Requirement: Render this sentence from the passage on emergent abilities in large language models in Spanish: "Some researchers compared this to phase changes in physics, like water freezing into ice."

Document passage:
Large language models (LLMs), the technology behind chatbots like ChatGPT, are astonishing researchers with abilities that sometimes appear to arrive “out of the blue”. Known as emergent behaviours, these capabilities are sparking debate in the artificial intelligence (AI) community about whether they are genuine breakthroughs or illusions created by how performance is measured.
From Benchmarks to Breakthroughs
In 2021, more than 450 researchers launched the Beyond the Imitation Game benchmark (BIG-bench), a project to test AI across 204 different tasks. Many results followed a predictable pattern: the bigger the model, the smoother the improvement.
But other results were far less predictable. On some tasks, performance stayed flat until suddenly the model leapt forward. A model that previously failed at basic arithmetic, for example, suddenly began solving sums correctly once it grew large enough.
Some researchers compared this to phase changes in physics, like water freezing into ice. They called it “emergent” behaviour: abilities that appear unexpectedly once systems pass a critical size.

Study material:
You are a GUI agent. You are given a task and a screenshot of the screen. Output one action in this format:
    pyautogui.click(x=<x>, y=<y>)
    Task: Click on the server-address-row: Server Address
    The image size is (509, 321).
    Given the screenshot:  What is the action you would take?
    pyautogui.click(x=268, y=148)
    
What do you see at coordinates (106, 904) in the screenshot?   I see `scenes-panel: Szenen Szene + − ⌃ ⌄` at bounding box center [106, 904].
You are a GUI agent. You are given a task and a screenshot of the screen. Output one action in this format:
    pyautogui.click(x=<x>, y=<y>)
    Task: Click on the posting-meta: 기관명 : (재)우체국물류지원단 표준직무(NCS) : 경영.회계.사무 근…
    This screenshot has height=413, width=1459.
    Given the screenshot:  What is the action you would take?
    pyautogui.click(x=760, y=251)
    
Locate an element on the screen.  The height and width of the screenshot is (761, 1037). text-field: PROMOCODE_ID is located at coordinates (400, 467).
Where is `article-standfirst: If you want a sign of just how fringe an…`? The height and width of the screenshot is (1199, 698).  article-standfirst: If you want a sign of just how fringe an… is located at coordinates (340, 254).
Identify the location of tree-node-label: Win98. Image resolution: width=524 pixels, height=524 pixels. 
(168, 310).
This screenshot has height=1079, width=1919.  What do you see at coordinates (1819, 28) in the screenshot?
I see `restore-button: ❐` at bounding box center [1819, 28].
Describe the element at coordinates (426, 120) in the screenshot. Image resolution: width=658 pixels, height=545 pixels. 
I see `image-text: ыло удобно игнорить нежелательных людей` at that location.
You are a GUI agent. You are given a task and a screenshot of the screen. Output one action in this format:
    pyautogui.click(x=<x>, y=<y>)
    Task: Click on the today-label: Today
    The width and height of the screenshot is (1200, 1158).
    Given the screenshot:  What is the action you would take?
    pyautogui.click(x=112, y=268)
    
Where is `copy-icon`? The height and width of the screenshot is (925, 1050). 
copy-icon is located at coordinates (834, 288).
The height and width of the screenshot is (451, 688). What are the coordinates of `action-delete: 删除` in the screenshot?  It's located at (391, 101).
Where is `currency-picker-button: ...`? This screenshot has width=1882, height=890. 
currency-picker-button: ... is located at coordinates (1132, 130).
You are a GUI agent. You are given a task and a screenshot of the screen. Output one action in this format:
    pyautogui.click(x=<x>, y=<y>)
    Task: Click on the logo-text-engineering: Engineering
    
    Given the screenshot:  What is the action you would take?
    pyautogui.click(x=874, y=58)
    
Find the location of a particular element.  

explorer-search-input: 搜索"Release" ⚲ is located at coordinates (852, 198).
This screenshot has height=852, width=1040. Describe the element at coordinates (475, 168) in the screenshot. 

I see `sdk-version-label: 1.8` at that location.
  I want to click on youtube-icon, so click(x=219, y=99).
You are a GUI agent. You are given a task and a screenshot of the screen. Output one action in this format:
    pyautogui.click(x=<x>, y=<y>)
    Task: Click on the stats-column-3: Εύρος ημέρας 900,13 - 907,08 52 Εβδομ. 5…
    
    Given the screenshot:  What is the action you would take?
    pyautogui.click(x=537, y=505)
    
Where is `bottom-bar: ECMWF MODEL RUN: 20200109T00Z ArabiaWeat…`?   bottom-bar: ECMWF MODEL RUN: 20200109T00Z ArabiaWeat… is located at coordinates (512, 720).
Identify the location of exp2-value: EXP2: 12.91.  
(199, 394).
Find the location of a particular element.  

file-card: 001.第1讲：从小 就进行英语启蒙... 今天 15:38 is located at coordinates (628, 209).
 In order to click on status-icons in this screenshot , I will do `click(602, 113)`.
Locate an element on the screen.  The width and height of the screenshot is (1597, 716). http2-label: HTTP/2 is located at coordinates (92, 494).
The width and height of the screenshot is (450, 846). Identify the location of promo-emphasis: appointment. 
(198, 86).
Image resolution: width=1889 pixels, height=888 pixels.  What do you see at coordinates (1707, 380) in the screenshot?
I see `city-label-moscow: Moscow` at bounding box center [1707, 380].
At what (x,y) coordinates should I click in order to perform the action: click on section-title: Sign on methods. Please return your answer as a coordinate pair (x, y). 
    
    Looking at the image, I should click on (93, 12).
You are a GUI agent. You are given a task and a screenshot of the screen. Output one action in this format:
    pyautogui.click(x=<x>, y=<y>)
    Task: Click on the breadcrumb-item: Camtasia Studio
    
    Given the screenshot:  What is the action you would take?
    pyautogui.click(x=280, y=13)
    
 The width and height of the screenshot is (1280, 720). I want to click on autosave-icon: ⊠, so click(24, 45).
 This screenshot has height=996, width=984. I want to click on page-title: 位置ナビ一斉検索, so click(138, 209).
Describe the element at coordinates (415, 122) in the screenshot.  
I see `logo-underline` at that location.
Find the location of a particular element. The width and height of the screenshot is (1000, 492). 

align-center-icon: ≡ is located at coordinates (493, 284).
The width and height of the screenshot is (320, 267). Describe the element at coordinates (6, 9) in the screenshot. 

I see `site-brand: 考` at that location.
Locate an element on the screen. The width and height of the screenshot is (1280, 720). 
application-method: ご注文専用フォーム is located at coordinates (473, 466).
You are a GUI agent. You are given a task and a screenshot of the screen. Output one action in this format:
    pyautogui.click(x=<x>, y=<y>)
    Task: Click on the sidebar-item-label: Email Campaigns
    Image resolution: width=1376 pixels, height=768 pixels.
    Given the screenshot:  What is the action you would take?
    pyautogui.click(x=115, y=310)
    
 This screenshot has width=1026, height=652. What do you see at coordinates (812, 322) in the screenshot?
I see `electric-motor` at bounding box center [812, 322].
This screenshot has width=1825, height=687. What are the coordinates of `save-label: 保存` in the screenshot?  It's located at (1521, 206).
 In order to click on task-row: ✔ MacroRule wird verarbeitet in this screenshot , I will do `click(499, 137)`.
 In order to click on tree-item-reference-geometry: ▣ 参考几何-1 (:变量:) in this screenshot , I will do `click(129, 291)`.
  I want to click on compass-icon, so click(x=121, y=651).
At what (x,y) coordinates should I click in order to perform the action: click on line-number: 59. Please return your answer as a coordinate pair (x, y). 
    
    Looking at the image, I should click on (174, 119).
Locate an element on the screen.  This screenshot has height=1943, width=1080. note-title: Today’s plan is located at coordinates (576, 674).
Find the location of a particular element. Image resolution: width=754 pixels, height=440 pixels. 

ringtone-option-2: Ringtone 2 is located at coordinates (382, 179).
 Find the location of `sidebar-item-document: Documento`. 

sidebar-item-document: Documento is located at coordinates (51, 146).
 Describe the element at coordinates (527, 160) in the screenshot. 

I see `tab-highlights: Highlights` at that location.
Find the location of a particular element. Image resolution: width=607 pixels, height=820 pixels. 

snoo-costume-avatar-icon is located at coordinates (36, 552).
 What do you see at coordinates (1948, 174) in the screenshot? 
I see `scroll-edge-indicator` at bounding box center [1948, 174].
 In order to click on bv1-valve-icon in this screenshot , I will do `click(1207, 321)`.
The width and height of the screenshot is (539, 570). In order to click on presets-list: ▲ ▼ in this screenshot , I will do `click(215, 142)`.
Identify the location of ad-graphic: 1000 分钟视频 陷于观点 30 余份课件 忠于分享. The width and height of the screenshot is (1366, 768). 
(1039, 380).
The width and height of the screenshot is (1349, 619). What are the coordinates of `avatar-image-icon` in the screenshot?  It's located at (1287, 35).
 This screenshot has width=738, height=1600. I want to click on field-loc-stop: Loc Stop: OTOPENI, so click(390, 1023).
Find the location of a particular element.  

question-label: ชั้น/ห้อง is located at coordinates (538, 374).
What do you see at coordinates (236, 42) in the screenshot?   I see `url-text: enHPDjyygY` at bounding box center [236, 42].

Answer: Algunos investigadores compararon esto con los cambios de fase en la física, como el agua que se congela y se convierte en hielo.